Results from the SWOG S1416 clinical trial show that adding veliparib to chemotherapy can significantly extend progression-free survival (PFS) in patients with triple-negative breast cancer (TNBC) that has a “BRCA-like” phenotype.

Valiparib is a poly (ADP-ribose) polymerase (PARP) inhibitor, which is a class of medications that have been shown to be effective in treating breast cancer with germline mutations in the BRCA1 or BRCA2 gene. However, this is the first trial to demonstrate a PARP inhibitor benefit in breast cancer that is not BRCA1/2-mutated but is BRCA-like based on the presence of other changes that similarly affect cells’ DNA repair abilities.

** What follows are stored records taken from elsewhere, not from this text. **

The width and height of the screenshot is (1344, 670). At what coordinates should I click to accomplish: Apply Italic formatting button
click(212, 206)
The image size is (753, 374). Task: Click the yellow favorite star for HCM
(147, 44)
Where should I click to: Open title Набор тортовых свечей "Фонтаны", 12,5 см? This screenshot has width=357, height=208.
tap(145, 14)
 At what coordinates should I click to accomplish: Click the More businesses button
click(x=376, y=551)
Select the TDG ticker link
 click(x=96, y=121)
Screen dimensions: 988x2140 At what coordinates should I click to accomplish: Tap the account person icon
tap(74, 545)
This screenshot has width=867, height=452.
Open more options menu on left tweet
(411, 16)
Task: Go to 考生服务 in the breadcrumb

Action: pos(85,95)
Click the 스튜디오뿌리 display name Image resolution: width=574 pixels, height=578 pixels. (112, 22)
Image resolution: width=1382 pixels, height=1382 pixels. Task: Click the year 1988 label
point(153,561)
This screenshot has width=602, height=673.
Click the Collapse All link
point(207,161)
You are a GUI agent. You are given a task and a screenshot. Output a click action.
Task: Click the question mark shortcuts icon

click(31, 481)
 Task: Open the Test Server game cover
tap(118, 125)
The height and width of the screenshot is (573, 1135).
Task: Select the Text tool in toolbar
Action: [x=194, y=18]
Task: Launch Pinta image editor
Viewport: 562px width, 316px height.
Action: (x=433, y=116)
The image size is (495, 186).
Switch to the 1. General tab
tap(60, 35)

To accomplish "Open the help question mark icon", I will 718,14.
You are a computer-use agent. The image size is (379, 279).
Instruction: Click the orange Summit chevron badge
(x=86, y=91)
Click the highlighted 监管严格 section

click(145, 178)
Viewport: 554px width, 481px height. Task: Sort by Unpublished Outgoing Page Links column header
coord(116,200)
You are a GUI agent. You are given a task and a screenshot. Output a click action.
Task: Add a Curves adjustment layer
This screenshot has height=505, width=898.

“SWOG 1416 is the first trial to report benefit of a PARP inhibitor in metastatic TNBC with a BRCA-like phenotype in absence of germline mutations in BRCA1 or BRCA2 genes,” said co-lead author Priyanka Sharma, MD, in a press release. “BRCA-like phenotype is noted in 40% to 50% of triple negative breast cancers, making these findings and BRCA-like classification relevant for a substantial proportion of patients with TNBC.”

Germline mutations in the BRCA1 or BRCA2 gene increase the number of errors made in the DNA repair process in cells. PARP is an enzyme in cells that helps repair damaged DNA, and drugs that inhibit PARP activity have been shown to be effective in treating breast cancer with germline BRCA1 or BRCA2 mutations.

However, many triple-negative tumors have no germline mutations in these genes but do have other alterations that negatively affect the DNA repair process in ways similar to the effects of germline BRCA1/2 mutations. In the S1416 trial, investigators asked whether these BRCA-like cancers could also be treated effectively with PARP inhibitors.

In the study, 320 patients with metastatic breast cancer were randomized to either cisplatin chemotherapy plus veliparib or cisplatin chemotherapy plus a placebo. Participants had been diagnosed with breast cancer that was either triple-negative or was human epidermal growth factor receptor 2 (HER2)–negative and suspected to be associated to germline mutations in BRCA1/2.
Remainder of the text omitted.